27. The Committee recommends that the State party take into account the relevant parts of the Durban Declaration and Programme of Action, adopted in September 2001 by the World Conference against Racism, Racial Discrimination, Xenophobia and Related Intolerance (A/CONF.189/12, chap. I), when implementing the Convention in its domestic legal order, particularly as regards articles 2 to 7 of the Convention. The Committee also urges that the State party include in its next periodic report specific information on measures taken to implement the Durban Declaration and Programme of Action at the national level. The Committee also encourages the State party to continue to actively participate in the Preparatory Committee of the Durban Review Conference, as well as in the Durban Review Conference in 2009.
28. The Committee recommends that the State party’s reports be made readily available to the public at the time of their submission in the official language and in other languages traditionally used in Turkey, and that the observations of the Committee with respect to these reports be similarly publicized.
29. The Committee recommends that the State party consult widely with organizations of civil society working in the area of human rights protection, in particular in combating racial discrimination, in connection with the preparation of the next periodic report.
30. In accordance with article 9, paragraph 1, of the Convention and rule 65 of the its amended rules of procedure, the Committee requests the State party to provide, within one year, information on the way it has followed up on the recommendations contained in paragraphs 8, 13, 18 and 20 above.

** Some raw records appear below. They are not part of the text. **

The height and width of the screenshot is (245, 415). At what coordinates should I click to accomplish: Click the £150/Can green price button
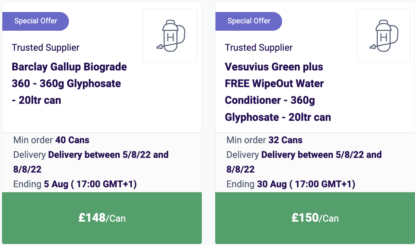coord(315,218)
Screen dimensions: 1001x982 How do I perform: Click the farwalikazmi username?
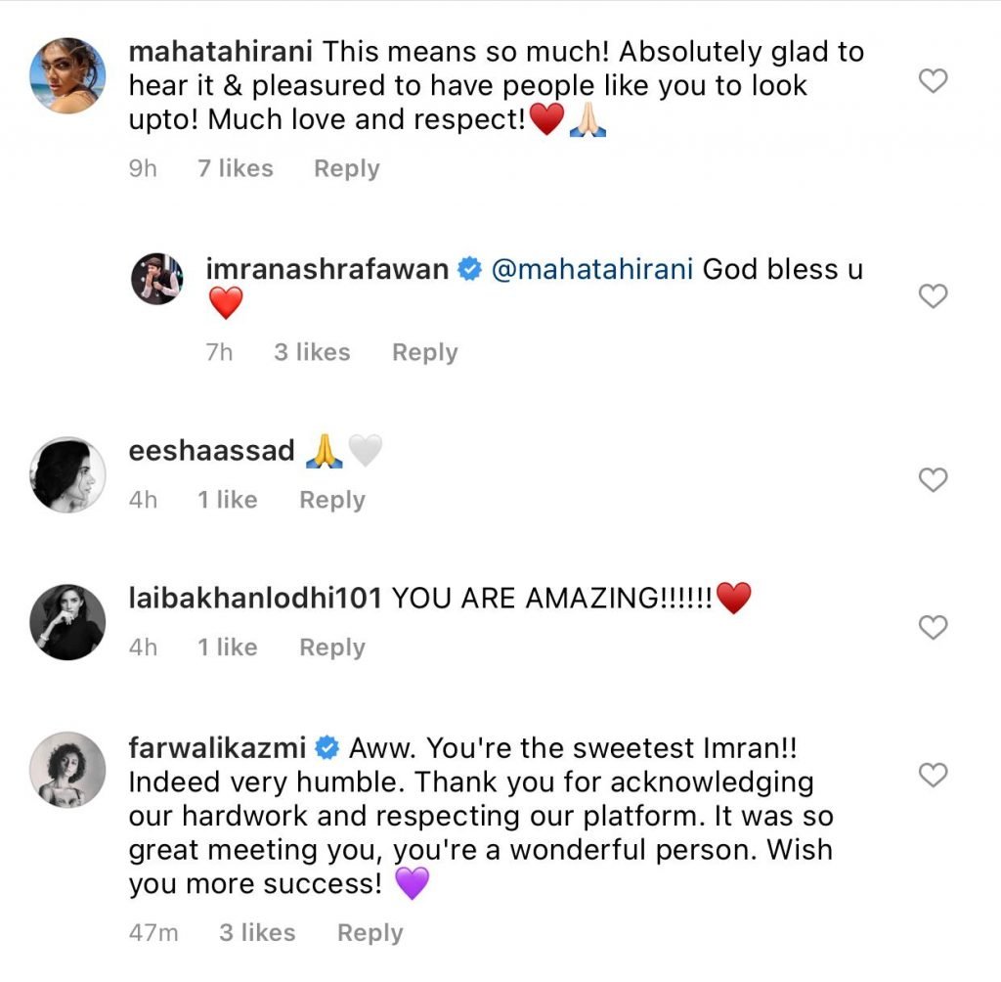tap(218, 750)
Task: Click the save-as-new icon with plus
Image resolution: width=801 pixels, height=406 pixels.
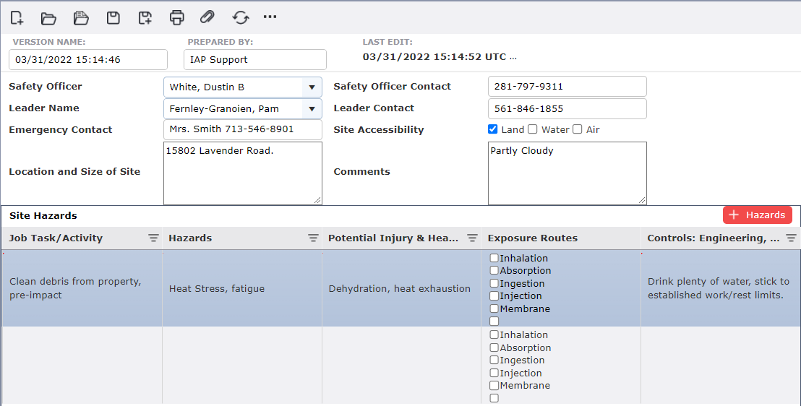Action: [145, 18]
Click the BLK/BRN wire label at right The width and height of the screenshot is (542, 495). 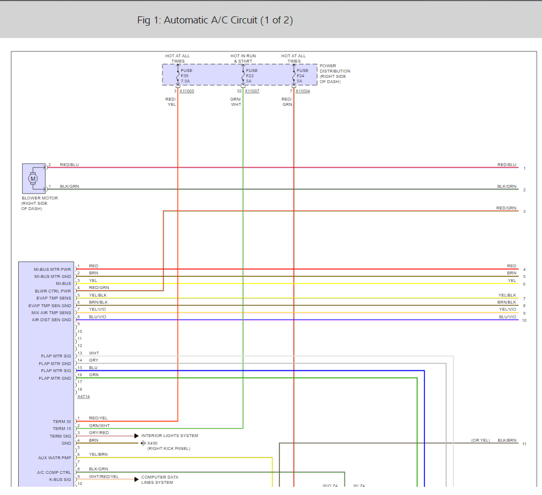click(507, 441)
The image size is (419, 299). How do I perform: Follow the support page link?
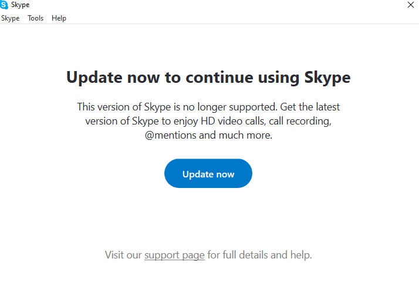(174, 255)
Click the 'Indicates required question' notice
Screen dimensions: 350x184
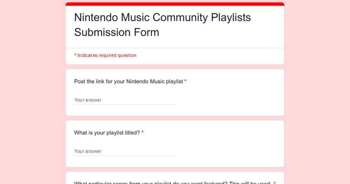coord(105,55)
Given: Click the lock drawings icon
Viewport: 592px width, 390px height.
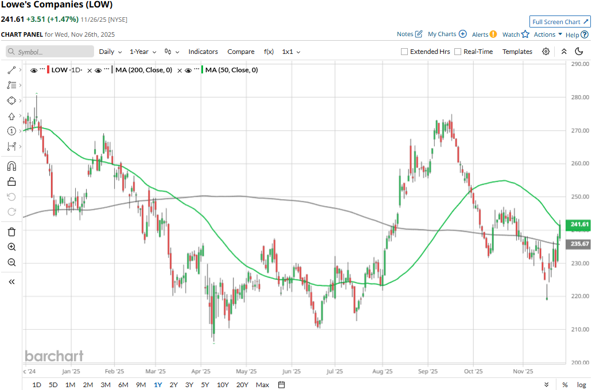Looking at the screenshot, I should tap(11, 182).
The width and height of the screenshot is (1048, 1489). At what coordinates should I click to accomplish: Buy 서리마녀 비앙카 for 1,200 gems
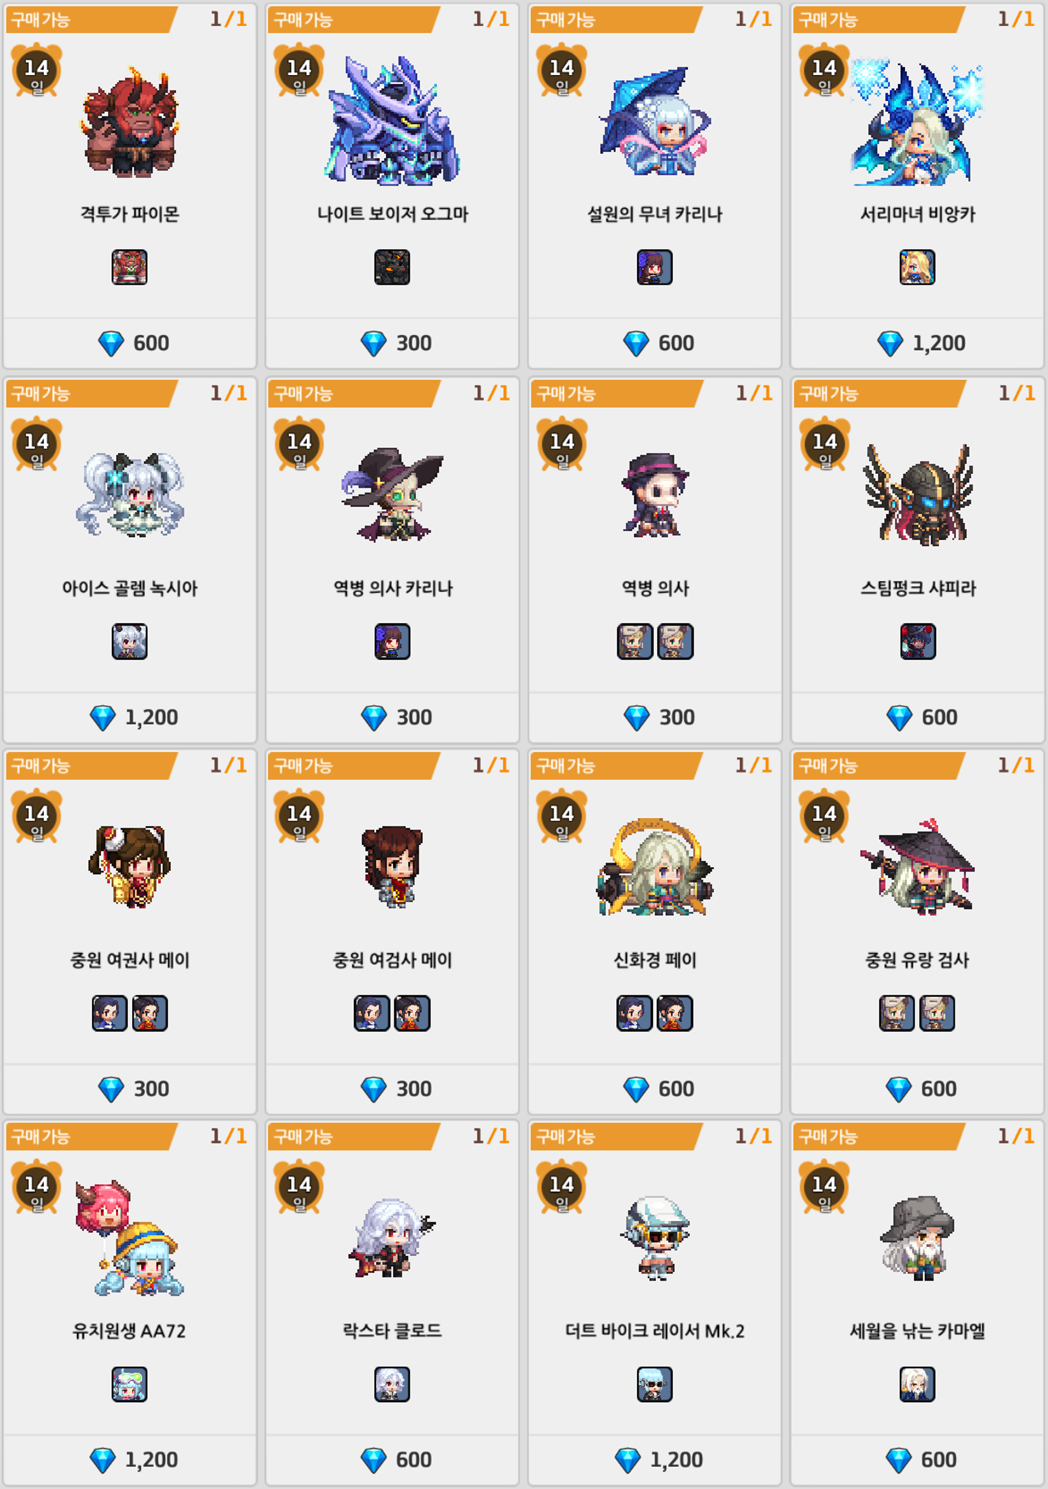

31. The Committee invites the State party to regularly update its core document in accordance with the harmonized guidelines on reporting under the international human rights treaties, in particular those on the common core document, as adopted by the fifth inter-Committee meeting of the human rights treaty bodies held in June 2006 (HRI/GEN/2/Rev.4)
32. The Committee recommends that the State party submit its combined fourth and fifth periodic reports in a single document, due on 15 October 2011 taking into account the guidelines for the CERD-specific document adopted by the Committee at its seventy-first session (CERD/C/2007/1). That report should be an update document and address all points raised in the present concluding observations.